## 抜粋

* * *

こばとを開設した平成前半、30年以上前の風潮は

なんでも平等!平等!・・・で教育現場でも通信簿の評価の表記が変わり

差をつけない、差を目立たせない運動会や、横並びの発表会・・・

障がいがあってもみんなと同じ普通学級で・・・

統合教育は障がい児教育の望ましい形のように言われてもいた。

 

統合教育という思想に賛同、後押しする団体がいろいろあって

障害児の保護者も意を強くする人が多かった。

特殊学級(支援学級)や養護学校(支援学校)に入れるのは

保護者の側にもなんか差別されたような、

被害者的感覚がすくなからずあったのかも。

 

私は、こばとを始める前、臨時講師として学校に勤務していたことがある。

特殊学級(今の支援学級)を担任した時は、良い校長先生に恵まれた。

学級の障がい児達をかわいがってくれたし、好きなように授業が出来た。

 

私は全校集会がある時は、早目に7人の子どもを連れて体育館に行った。

右側の端が定位置だったので、そこに子供を座らせて全校生徒が集まるのを待った。

集会が始まると、校長先生はいつも全校生徒の前で、

座って待っていた我がクラスの子ども達を褒めてくれた。

* * *

## 抽出した記録
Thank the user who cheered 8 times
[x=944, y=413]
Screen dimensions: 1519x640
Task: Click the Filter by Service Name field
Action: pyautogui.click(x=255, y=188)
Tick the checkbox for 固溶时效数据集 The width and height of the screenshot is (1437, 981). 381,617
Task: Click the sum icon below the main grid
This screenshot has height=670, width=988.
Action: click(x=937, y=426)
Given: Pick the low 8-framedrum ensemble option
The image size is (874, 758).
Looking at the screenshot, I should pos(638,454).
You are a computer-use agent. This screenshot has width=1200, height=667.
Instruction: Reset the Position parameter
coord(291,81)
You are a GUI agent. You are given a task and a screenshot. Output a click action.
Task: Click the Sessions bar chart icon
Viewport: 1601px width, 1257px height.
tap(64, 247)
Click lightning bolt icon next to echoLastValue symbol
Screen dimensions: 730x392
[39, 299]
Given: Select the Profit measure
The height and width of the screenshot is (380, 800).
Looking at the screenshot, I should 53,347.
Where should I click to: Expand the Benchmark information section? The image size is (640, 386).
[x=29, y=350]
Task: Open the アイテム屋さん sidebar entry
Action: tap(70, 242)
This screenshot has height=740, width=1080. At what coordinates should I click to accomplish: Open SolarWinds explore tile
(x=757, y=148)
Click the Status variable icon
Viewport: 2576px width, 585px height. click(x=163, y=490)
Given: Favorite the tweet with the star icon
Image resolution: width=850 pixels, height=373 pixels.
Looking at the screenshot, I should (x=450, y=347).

* * *

## 情報を使って
a) 統合教育の抜粋について、次の問いに答えよ。
(i) 筆者が臨時講師として担任したのは何という学級か。
(ii) 全校集会の時、筆者は何人の子どもを連れて体育館に行ったか。
(iii) 体育館での筆者の学級の定位置はどこだったか。
b) 統合教育の抜粋を、「統合教育という思想に賛同、後押しする団体がいろいろあって」から「私は、こばとを始める前、臨時講師として学校に勤務していたことがある。」まで一字も変えずに打ち直してください。
c) 統合教育の抜粋の最後の文に続けて、文章を書き足せ。
記録は本文とは別の資料である。

## 各問の解答
a)
(i) 特殊学級(今の支援学級)
(ii) 7人
(iii) 右側の端

b)
統合教育という思想に賛同、後押しする団体がいろいろあって

障害児の保護者も意を強くする人が多かった。

特殊学級(支援学級)や養護学校(支援学校)に入れるのは

保護者の側にもなんか差別されたような、

被害者的感覚がすくなからずあったのかも。

 

私は、こばとを始める前、臨時講師として学校に勤務していたことがある。

c)
その校長先生から聞いた話。

全盲の女児が、障がい児を地域の学校に入れる支援者団体の後押しもあって、

普通学級に入学した。

入学は出来たが、女児の点字教育支援の体制までは勝ち取らなかった。

入学後の教育は学校任せ、点字教育はなかった。

 低学年のうちは、子ども達との関わりあり良かったが、

 

点字教育をすることもなかったので、

高学年になる前に結果は明らかだった。

家庭と学校が協力し合うどころか反目しあった。

普通級入学を応援してくれた団体の手前、6年まで在籍した。

中学は盲学校に入った。失われた6年間。

子どもがかわいそうだったよなぁ。と校長先生は言った。

 

こばとにも似たようなケースがある。

 

4才の時からこばとの療育に通って来ていた先天性の筋ジストロフィー男児がいた。

 お母さんの言葉では4才になったらこばとに通わせようと決めていたそうだ。

 お母さんは養護学校(現在の支援学校)の先生だった。

 

男児の症状は重く、発語はアーのみ。

歩行はおろか立つことも出来ないので抱っこで移動。

こばと幼児教室の時の給食は彼の分だけキッチンばさみで細かくミンチ状にした。

あごを支えきれず口が開きがちで、涎が出たが飲み込むのは難儀だった。

 

こばと男児にえんぴつを持たせ、

はさみも持たせ介助しながら他児と同じように活動させた。

男児もやる気が出てきて、握る力がでてきてはさみで切れるようになったり、

鉛筆で弱々しいながらも、線をなぞることも出来るようになった。

 

男児の住む地域は障がい児も普通学級に、という活動が活発だった。

両親は彼を車椅子で普通学級に通わせることにした。

学校側もトイレなど出来るところはバリアフリーにしてくれた。

 

しかし、1度男児が学校で大便を漏らした時は、

お母さんが職場から呼び出されて、後始末をさせられた。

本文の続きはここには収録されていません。